Extract every entry word for word.

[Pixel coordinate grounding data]
-------
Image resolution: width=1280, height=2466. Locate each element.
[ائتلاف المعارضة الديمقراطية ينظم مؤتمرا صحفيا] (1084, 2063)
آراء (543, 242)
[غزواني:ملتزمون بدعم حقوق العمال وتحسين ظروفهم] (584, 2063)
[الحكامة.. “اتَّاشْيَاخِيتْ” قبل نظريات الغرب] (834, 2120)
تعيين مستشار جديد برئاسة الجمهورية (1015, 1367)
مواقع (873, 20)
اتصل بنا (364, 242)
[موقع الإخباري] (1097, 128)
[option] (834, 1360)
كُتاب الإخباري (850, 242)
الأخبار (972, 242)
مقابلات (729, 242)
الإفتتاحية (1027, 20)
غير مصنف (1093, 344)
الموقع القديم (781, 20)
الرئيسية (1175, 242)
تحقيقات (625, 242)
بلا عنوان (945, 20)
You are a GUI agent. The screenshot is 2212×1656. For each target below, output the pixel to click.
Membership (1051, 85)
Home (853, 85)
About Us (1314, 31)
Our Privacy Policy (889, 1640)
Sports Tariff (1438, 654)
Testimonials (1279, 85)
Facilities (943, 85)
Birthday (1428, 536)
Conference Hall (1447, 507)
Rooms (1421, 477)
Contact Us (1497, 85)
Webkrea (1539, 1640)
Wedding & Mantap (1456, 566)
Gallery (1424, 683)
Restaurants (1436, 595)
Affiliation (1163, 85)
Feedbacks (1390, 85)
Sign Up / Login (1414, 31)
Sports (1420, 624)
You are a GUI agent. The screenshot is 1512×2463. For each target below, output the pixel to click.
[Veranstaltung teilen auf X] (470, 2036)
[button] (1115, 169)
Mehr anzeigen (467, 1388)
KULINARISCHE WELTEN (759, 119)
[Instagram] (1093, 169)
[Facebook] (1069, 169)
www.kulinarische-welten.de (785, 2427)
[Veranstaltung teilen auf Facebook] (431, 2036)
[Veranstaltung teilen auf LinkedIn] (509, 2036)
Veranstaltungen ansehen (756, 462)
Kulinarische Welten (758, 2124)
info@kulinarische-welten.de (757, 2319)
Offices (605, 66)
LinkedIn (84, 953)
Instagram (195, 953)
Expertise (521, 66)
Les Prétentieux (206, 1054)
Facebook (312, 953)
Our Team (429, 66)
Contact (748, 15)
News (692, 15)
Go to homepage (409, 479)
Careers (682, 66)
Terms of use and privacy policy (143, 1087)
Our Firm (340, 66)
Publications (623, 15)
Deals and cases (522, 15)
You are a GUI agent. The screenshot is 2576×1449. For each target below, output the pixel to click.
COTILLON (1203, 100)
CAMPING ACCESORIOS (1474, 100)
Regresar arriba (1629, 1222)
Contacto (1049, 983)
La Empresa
-------
• SOLUTION TO THIS EXERCISE
Image resolution: width=1280, height=2466. Locate each element.
[ائتلاف المعارضة الديمقراطية ينظم مؤتمرا صحفيا] (1084, 2063)
آراء (543, 242)
[غزواني:ملتزمون بدعم حقوق العمال وتحسين ظروفهم] (584, 2063)
[الحكامة.. “اتَّاشْيَاخِيتْ” قبل نظريات الغرب] (834, 2120)
تعيين مستشار جديد برئاسة الجمهورية (1015, 1367)
مواقع (873, 20)
اتصل بنا (364, 242)
[موقع الإخباري] (1097, 128)
[option] (834, 1360)
كُتاب الإخباري (850, 242)
الأخبار (972, 242)
مقابلات (729, 242)
الإفتتاحية (1027, 20)
غير مصنف (1093, 344)
الموقع القديم (781, 20)
الرئيسية (1175, 242)
تحقيقات (625, 242)
بلا عنوان (945, 20)
You are a GUI agent. The screenshot is 2212×1656. For each target below, output the pixel to click.
Membership (1051, 85)
Home (853, 85)
About Us (1314, 31)
Our Privacy Policy (889, 1640)
Sports Tariff (1438, 654)
Testimonials (1279, 85)
Facilities (943, 85)
Birthday (1428, 536)
Conference Hall (1447, 507)
Rooms (1421, 477)
Contact Us (1497, 85)
Webkrea (1539, 1640)
Wedding & Mantap (1456, 566)
Gallery (1424, 683)
Restaurants (1436, 595)
Affiliation (1163, 85)
Feedbacks (1390, 85)
Sign Up / Login (1414, 31)
Sports (1420, 624)
You are a GUI agent. The screenshot is 1512×2463. For each target below, output the pixel to click.
[Veranstaltung teilen auf X] (470, 2036)
[button] (1115, 169)
Mehr anzeigen (467, 1388)
KULINARISCHE WELTEN (759, 119)
[Instagram] (1093, 169)
[Facebook] (1069, 169)
www.kulinarische-welten.de (785, 2427)
[Veranstaltung teilen auf Facebook] (431, 2036)
[Veranstaltung teilen auf LinkedIn] (509, 2036)
Veranstaltungen ansehen (756, 462)
Kulinarische Welten (758, 2124)
info@kulinarische-welten.de (757, 2319)
Offices (605, 66)
LinkedIn (84, 953)
Instagram (195, 953)
Expertise (521, 66)
Les Prétentieux (206, 1054)
Facebook (312, 953)
Our Team (429, 66)
Contact (748, 15)
News (692, 15)
Go to homepage (409, 479)
Careers (682, 66)
Terms of use and privacy policy (143, 1087)
Our Firm (340, 66)
Publications (623, 15)
Deals and cases (522, 15)
You are a GUI agent. The screenshot is 2576×1449. For each target below, output the pixel to click.
COTILLON (1203, 100)
CAMPING ACCESORIOS (1474, 100)
Regresar arriba (1629, 1222)
Contacto (1049, 983)
La Empresa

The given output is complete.